Thanks very much, Rosa!
Your two recent messages both create great positive warm feelings...
2011/7/3 Rosa @ Brazil:
> Look at that
>
> http://www.youtube.com/watch?v=qOP2V_np2c0
My computer would not let me play the video here, but the current
crisis of the world economy
is easy enough to see directly now for anyone with open eyes and full
media access.
There is a lot of urgent economic firefighting going on in the White
House today, in the debate on the debt ceiling,
and in European banking circles, on the crisis of Greece. But we also
could use some bigger, more foresighted dialogue
on the question: do we need to be in this situation at all? Is there
some other way to think about the global economy which would
make the present recession unnecessary?
When I saw your announcement about a session on media and positive
visualization in the Catskills,
I felt very wistful that I don't see a way to connect to that event.
Email and meditation are as come as I come to
media. And the world economic situation makes it hard for me to
project positive thinking at this time.
Perhaps we need to create the vivid credible positive image first
before we can project it effectively.
So -- this all leads to the question: can we imagine a way of doing
things which makes
the world recession unnecessary?
President Obama said something like this a few months ago, roughly
like "Something isn't making sense here.
How can it be that we have the same resources we did before September
2008, we have people more willing to save for the future than before,
and people eager to work just as much as before... why can't we have
the same standard of living as we had just a few months ago, with the
same jobs for the same people doing the same things?" Are people
dying out there because we don't
have a good enough "dating service" between people who want to work
and people who want the stuff?
The Financial Times had a nice op-ed just a few days ago, by one of
their regular people, under a big picture of two sinking ships,
stressing how similar the problems are in the US and the EU.
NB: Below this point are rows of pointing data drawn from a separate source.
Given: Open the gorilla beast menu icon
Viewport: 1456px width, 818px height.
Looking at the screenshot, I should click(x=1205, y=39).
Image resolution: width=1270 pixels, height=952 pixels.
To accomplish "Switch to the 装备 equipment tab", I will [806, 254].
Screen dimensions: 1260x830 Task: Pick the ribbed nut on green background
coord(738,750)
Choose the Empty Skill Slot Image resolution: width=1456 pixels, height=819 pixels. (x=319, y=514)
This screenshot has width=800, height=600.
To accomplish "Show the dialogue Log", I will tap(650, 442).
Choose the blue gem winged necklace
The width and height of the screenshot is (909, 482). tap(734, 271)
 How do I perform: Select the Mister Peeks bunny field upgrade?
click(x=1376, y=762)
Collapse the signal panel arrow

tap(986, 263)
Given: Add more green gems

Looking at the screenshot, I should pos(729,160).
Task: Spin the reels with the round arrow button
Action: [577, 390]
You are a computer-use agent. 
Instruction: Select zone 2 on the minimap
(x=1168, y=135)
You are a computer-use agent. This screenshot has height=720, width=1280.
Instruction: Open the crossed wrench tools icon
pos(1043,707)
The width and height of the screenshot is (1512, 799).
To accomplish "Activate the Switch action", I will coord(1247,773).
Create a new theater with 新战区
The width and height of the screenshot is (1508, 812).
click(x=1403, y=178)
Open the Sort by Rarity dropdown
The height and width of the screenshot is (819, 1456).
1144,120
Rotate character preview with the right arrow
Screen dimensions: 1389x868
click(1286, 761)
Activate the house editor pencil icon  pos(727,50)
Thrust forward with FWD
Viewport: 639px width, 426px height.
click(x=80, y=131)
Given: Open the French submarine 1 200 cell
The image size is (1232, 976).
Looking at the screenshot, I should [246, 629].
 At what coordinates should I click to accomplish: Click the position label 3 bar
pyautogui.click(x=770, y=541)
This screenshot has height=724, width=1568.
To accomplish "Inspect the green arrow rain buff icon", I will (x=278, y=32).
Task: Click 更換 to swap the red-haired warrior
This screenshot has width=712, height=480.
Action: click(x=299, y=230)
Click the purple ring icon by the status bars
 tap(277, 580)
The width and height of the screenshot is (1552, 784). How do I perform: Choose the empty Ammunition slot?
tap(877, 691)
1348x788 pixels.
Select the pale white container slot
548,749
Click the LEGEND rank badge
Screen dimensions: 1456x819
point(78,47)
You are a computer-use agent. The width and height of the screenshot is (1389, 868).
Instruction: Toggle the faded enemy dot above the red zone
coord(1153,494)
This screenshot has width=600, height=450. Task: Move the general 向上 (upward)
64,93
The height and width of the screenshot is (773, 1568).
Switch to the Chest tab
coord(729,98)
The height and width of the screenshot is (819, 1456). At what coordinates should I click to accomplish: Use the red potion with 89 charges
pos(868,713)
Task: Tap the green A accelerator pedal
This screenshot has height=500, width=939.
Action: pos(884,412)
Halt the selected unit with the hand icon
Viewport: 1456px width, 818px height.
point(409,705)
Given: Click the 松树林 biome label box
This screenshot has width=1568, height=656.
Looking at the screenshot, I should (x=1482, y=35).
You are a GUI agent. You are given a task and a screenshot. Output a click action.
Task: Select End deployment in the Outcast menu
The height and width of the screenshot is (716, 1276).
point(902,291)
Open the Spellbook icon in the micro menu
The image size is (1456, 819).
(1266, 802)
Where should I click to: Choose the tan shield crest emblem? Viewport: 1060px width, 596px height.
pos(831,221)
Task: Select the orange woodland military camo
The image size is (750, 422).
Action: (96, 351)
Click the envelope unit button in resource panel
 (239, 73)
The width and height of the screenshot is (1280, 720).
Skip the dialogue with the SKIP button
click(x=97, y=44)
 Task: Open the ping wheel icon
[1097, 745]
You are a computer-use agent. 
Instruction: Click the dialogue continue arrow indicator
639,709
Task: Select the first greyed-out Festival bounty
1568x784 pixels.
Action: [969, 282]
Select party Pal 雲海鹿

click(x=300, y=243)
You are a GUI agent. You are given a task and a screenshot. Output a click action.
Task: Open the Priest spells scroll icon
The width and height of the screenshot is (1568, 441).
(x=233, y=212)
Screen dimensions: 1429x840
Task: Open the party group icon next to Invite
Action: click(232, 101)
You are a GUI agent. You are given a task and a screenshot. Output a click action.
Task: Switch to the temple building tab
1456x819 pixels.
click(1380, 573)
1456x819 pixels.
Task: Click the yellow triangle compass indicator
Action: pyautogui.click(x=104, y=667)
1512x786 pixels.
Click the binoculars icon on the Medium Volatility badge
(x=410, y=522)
Common sense suggests that the whole recession is unnecessary, if only
we were clear minded enough about how to
think out of the box. But how? We can't just say we want the recession
to be over. We can't just radiate
light and love, and leave it at that. We have to channel that energy
into very hard, clear thinking about a new alternative.
In essence -- the current major debates in Washington and Brussels
focus on how to prevent the present
severe recession from turning into a new Great Depression. That is a
worthwhile set of near-term activities. But some
of us should be thinking about what it takes to get out of the
recession altogether, as soon as possible.
What kind of structural changes are needed? For example, if we "move
beyond capitalism," what do those
words even mean? What kind of alternative can we really implement and imagine?
One thing seems clear: simply getting rid of money is not the
solution, no matter how bold we are, if we are realistic
about this century. (This email is not the right place to speculate
about future centuries.) We absolutely need market mechanisms.
It was a great pleasure to have a three hour discussion on the
organization of electric power markets in May at Tsinghua
University, which some see as the real intellectual base of the
government of China. In a more detailed talk there,
I argued that we cannot maintain progress in these areas if we fall
into either of two extremes:
(1) The old idea of command allocations of goods, not based on
feedback or consumer choices, without prices;
(2) market fundamentalism, which makes the crazy error of imagining
that ANY Nash equilibrium (outcome of a market process)
is a Pareto optimum (win-win, most efficient overall possibility).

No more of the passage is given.